Art du jour · 2 septembre 2026

Le Boulevard Montmartre, la nuit

Paris avait trois sortes de lumière différentes sur cette rue mouillée.

Un boulevard parisien mouillé par la pluie, éclairé la nuit par des lampes électriques, des becs de gaz et des fiacres
Artiste
Camille Pissarro
Date
1897
Moyen
Huile sur toile
Collecte
Galerie nationale, Londres

Trois types de lumière dans une rue

Les marques les plus brillantes qui courent au milieu du boulevard sont des lampes à arc électrique, encore modernes en 1897. Pissarro entoure de bleu leurs globes blancs et froids. Les vitrines des magasins à côté d'eux brillent d'une lumière de gaz plus chaude, tandis que les fiacres qui attendent portent des lampes à huile beaucoup plus petites. Trois technologies d'éclairage occupent la même rue humide.

La pluie compte. Les reflets étendent chaque lampe sur le trottoir, transformant les points lumineux en bandes bleues, dorées et orange. À droite, le Théâtre des Variétés brûle particulièrement fort. Ce qui aurait pu être une soirée grise devient une étude sur la façon dont une ville moderne fabrique sa propre couleur après la tombée de la nuit.

Quatorze tableaux d'une seule fenêtre

Pissarro prend une chambre au Grand Hôtel de Russie, rue Drouot et peint le boulevard Montmartre dans la neige, la pluie, le brouillard, la brume et le soleil, du matin au coucher du soleil. La série contient quatorze vues, toutes réalisées en 1897. C'était la seule vue nocturne du groupe et, selon la National Gallery, la seule peinture nocturne qu'il ait jamais réalisée.

Le point de vue répété n’était pas une répétition en soi. Le temps, la circulation et la lumière reconstruisaient continuellement la scène. Une fenêtre d'hôtel fixe a permis à Pissarro de comparer ces changements sans changer la rue sous-jacente.
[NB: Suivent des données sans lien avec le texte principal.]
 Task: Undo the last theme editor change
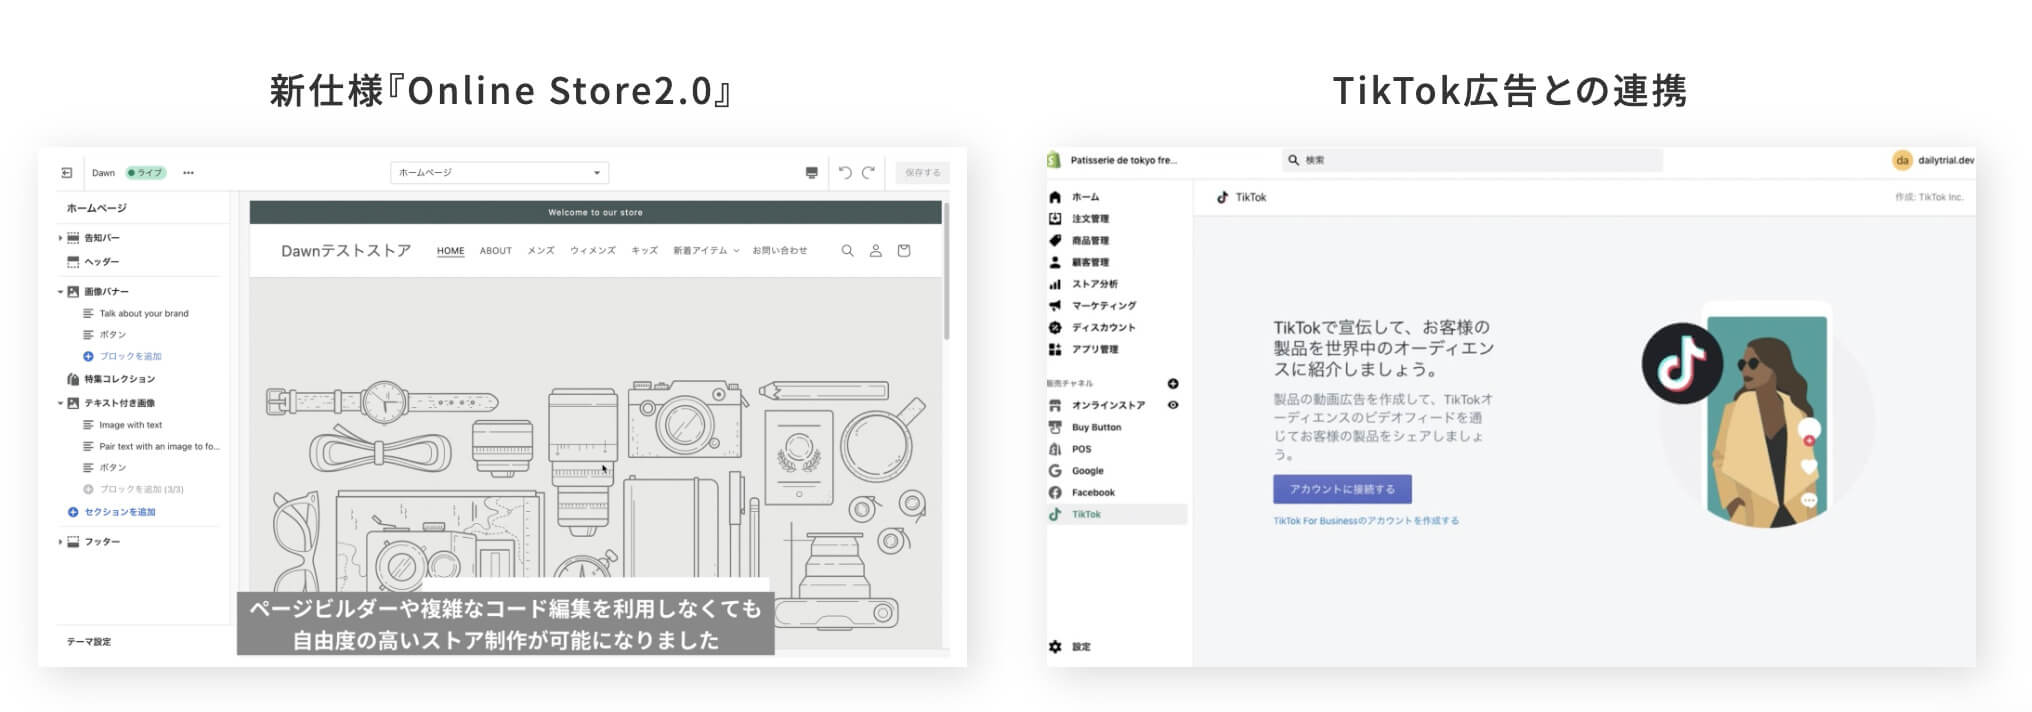pyautogui.click(x=845, y=173)
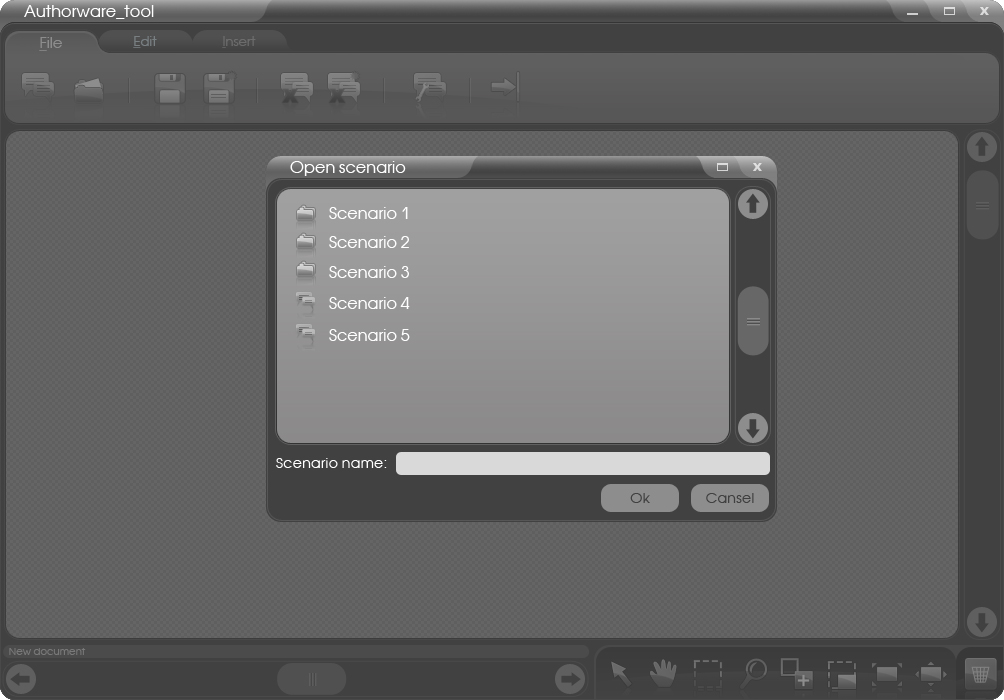Screen dimensions: 1004x700
Task: Click the fit-to-frame tool icon
Action: coord(886,675)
Une ville assemblée à partir de tirets

De l’autre côté de la pièce, le boulevard semble encombré et profond. De près, les piétons, les voitures et les reflets se succèdent en touches et traits rapides. Les fortes diagonales des toits et des trottoirs maintiennent ensemble cette surface agitée, se rejoignant près du centre alors que la rue recule vers la porte Saint-Denis.

Pissarro avait la soixantaine et était de plus en plus troublé par une maladie oculaire qui rendait difficile la peinture en extérieur. Le point de vue intérieur surélevé est devenu un avantage. Cela lui donnait toute la largeur du boulevard et transformait la foule en mouvement en un motif qu'aucune personne debout au niveau de la rue n'aurait pu voir.